For some procedures, much more research is needed.

One example of a less-well-known hyperinflated drug is isoproterenol, used for cardiac patients in cardiovascular procedures and rarely asthma. The cost of isoproterenol has risen no less spectacularly than the EpiPen, from $44 per dose several years ago to $1,790 per dose in recent months. Dr. Gray and his team have employed CPS’ RxIntelnet, a cloud-based library of resources including best practices, policy and protocols, to search for alternatives in each of the clinical applications for which isoproterenol had been a go-to drug.

Working with a national, 100-plus hospital system, CPS met with pharmacists and clinicians to flush out their research. In most applications, they found lower-cost alternatives.

One of those procedures was tilt table testing, used to provoke a cardiologic response and enhance study sensitivity to determine causes of sudden loss of blood pressure and fainting. They found clinical evidence that nitroglycerin, a very old drug, was actually more effective than isoproterenol, at a fraction of the expense.

CPS advocated removing isoproterenol from all order sets and ensured that prescribers were aware of the price increase and possible cost-effective alternatives. The project resulted in averted spending of approximately $6 million across the system.


Many health systems lack even basic knowledge of what is in their inventories, which can be spread around the hospital in various departments and in outpatient centers. Centralizing the supply of a hyperinflated drug is a first step to shrinking the inventory so the organization does not have such a huge investment sitting on shelves. “Based on past experience, you want about a month’s supply at a minimum par level,” Dr. Finnefrock said.

A strategy that Dr. Finnefrock says is underemployed by many organizations is the use of a drug consignment company, which owns the inventory and delivers a requested supply in a just-in-time manner. “The hospital might keep a day or two’s supply, ordering when existing supplies are requisitioned by a physician or nurse,” he says. “If you’ve got 100 classes of drugs, with many costing thousands of dollars a dose, all sitting on a shelf, that is a lot of cash tied up.”


Formulary and inventory are closely linked strategies. Dr. Gray has worked with health systems to develop National Formularies, and is currently supporting a large health system through this process. His team examined dozens of classes of medications across the system, looking for little-used drugs and comparing usage patterns with the CPS database of clinical experience and cost. In addition, its members traveled to individual hospitals and met with physicians and pharmacy and therapeutics committees, sharing data and informing these stakeholders of the experiences of clinicians at other hospitals around the system who had successfully transitioned to alternative treatments.

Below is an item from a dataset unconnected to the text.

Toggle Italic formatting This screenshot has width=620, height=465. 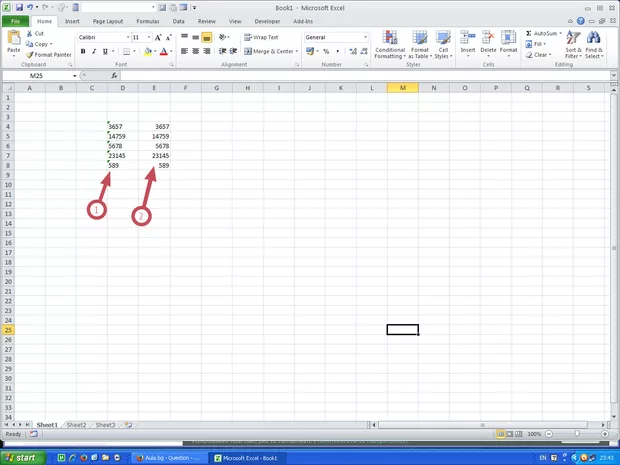94,51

“It wasn’t that long ago we would run into significant resistance to change, but with the size of these price hikes and the fact that more physicians are employed by facilities and are more aware that their prescribing habits have a direct impact on the success of their health system, that has really changed,” Dr. Gray says.

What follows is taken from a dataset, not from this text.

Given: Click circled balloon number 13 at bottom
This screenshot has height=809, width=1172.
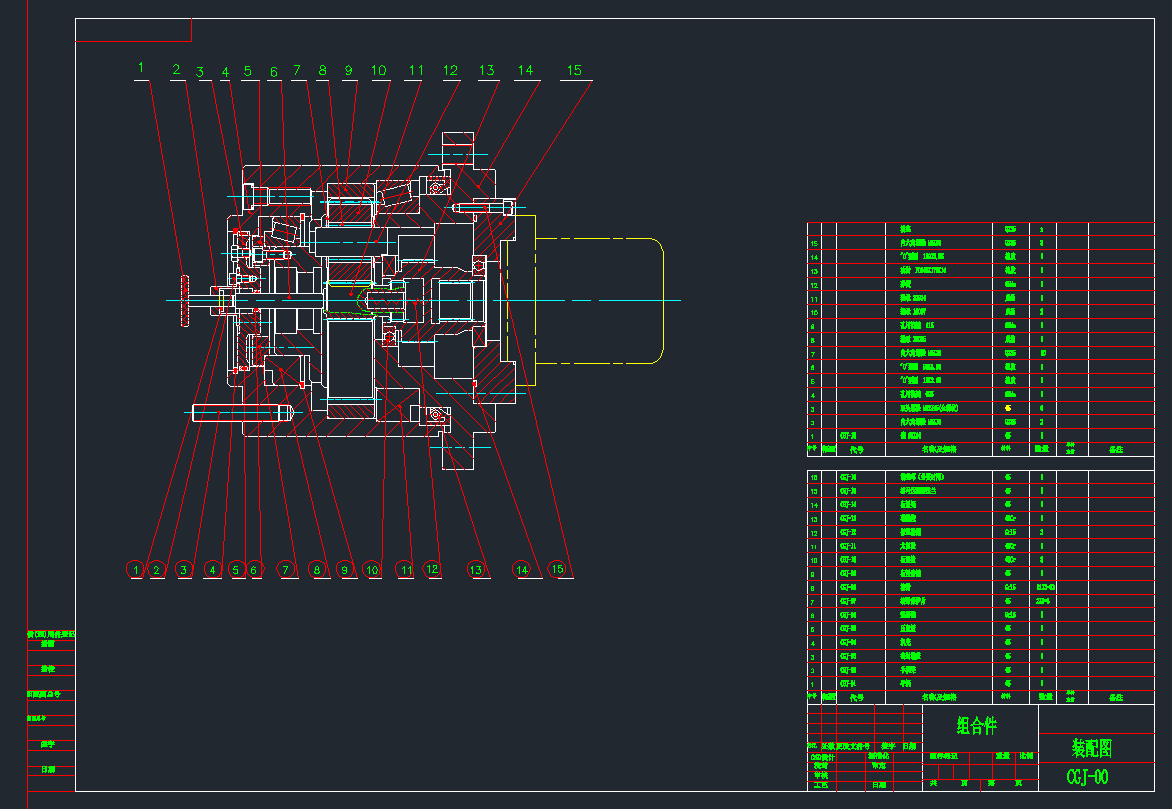Looking at the screenshot, I should 476,570.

What has also changed is the need to continually adjust formularies, and thus order sets, as a result of frequent price hikes and drug shortages, he adds.

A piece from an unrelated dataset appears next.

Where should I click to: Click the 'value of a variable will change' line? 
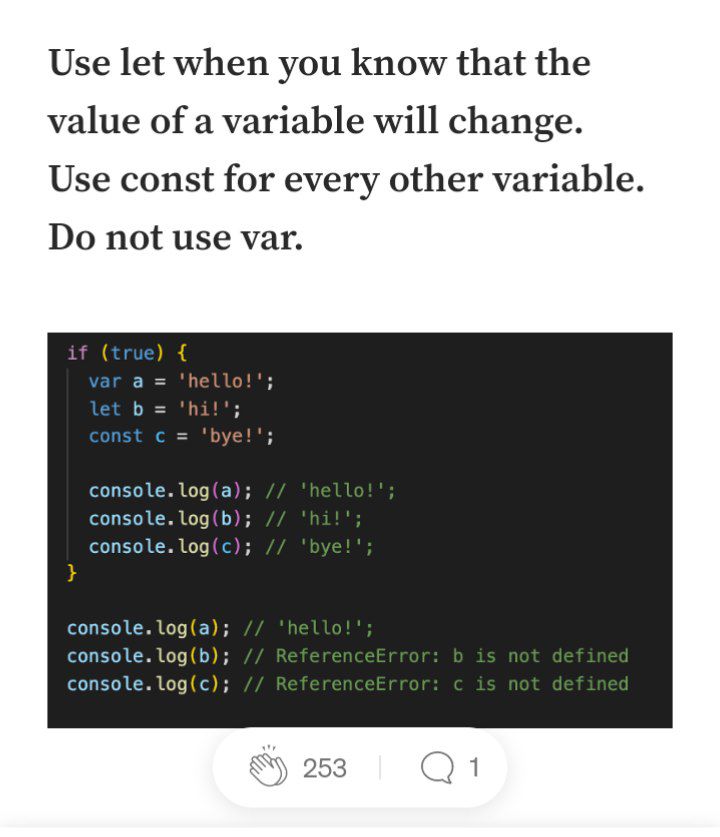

Many larger systems, Dr. Finnefrock says, fail to take advantage of the power of volume. Most use standard purchasing contracting, but without narrowing the number of drugs within each class, the savings are muted. In cases where the system has done the work of shifting the formulary to one or two drugs per class, it can go to the manufacturer directly and promote huge volume buys if the maker is willing to cooperate on pricing.

Dr. Gray and Dr. Finnefrock estimate that in a normal year, these strategies taken together would add from 4% to 6% to a hospital’s bottom line. At a time of 23% growth in drug spending, they likely hold the hospital drug budget flat or slightly below that.

“This is just a really challenging time,” Dr. Gray says. “Until the policymakers decide to do something, it is going to be health systems being proactive in searching out alternatives and centralizing their pharmacy inventory and formularies who will be counteracting hyperinflation.”